Se asume que ocurre, hasta sin sentencia judicial. Se reprueba, molesta, hasta enfurece, pero con frecuencia no se sabe cómo la corrupción impacta nuestras vidas, más allá del malestar emocional que produce (cuando lo produce).
Corruptos pueden ser los ricos y la clase media, no rateros. El raterismo es de los pobres que robaban gallinas y arrancaban monederos.
Los ladrones son rateros de mayor rango: roban autos, penetran a una vivienda, asaltan a mano armada. Mantienen la población en vilo, como en una guerra, y obligan a poner rejas y guardianes.
La palabra corrupto diluye de hecho en la semántica la magnitud del problema. Son ladrones disfrazados de honestidad hasta que se devela el escándalo del robo (cuando se devela).
Una vez, una lectora me escribió diciendo que en la sociedad dominicana hay un ladronismo cultural, que robar es algo natural. Pensé entonces que, de ser así, hay muchos ladrones de todo tipo que nunca pagan sus culpas.

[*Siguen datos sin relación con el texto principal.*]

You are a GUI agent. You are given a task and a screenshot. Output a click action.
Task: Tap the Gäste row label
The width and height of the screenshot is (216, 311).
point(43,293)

Otro comentarista me escribió una vez diciendo que, a pesar de todos los escándalos de corrupción, en el Gobierno hay muchos funcionarios honestos. Válida la observación, aunque cada día se cuestiona ese argumento ante nuevos escándalos: ahora el del Seguro Nacional de Salud (SENASA).
La corrupción y el ladronismo aumentan la desconfianza social, el desencanto con los políticos y nos deshumanizan.
Ante la desconfianza, se juzga con generalizaciones que inflan el negativismo.
Se asume, y evidencias no faltan, que la política enriquece ilegalmente. Por eso la población juzga tan duramente a los políticos, aunque inicialmente quieran creer en ellos.
Y ahí no termina. Hay también corruptos en el sector privado. Mucha de la corrupción que la justicia devela es un entramado público-privado.
Castigar a los corruptos es la solución, dicen muchos.
Entonces, me pregunto: ¿Cómo castigar tantos corruptos, entre ellos, potentados? ¿Cómo establecer los parámetros de la corrupción? Es decir, ¿cuál debe ser la magnitud del robo para ser castigado? ¿Quién tiene autoridad para hacer las determinaciones? ¿Basta con el espectáculo?
Solo una decisión firme del Gobierno (sobre todo del presidente) permite combatir la corrupción público-privada. Lamentablemente, la evidencia indica que en cada Gobierno siguen las fechorías, y de gran escala.
Siempre aparecen funcionarios tentados al robo, sin la ética más esencial que debería tener todo ser humano. Piensan quizás que no serán sometidos legalmente por sus fechorías, y que, si ocurriera, tarde o temprano saldrán ilesos, aun sea con su honorabilidad manchada.
Si los corruptos son potentados, tendrán buenos abogados en la barra de defensa y contarán con el espectáculo mediático que sirve de soporte público a los grandes corruptos: unos los atacan y otros los defienden.
La palabra corrupto diluye de hecho en la semántica la magnitud del problema. Son ladrones disfrazados de honestidad hasta que se devela el escándalo del robo (cuando se devela).
Los segundos gobiernos son azarosos porque sale pus de lo mal hecho. Dilema para el PRM que llegó al poder con el manto de la anticorrupción.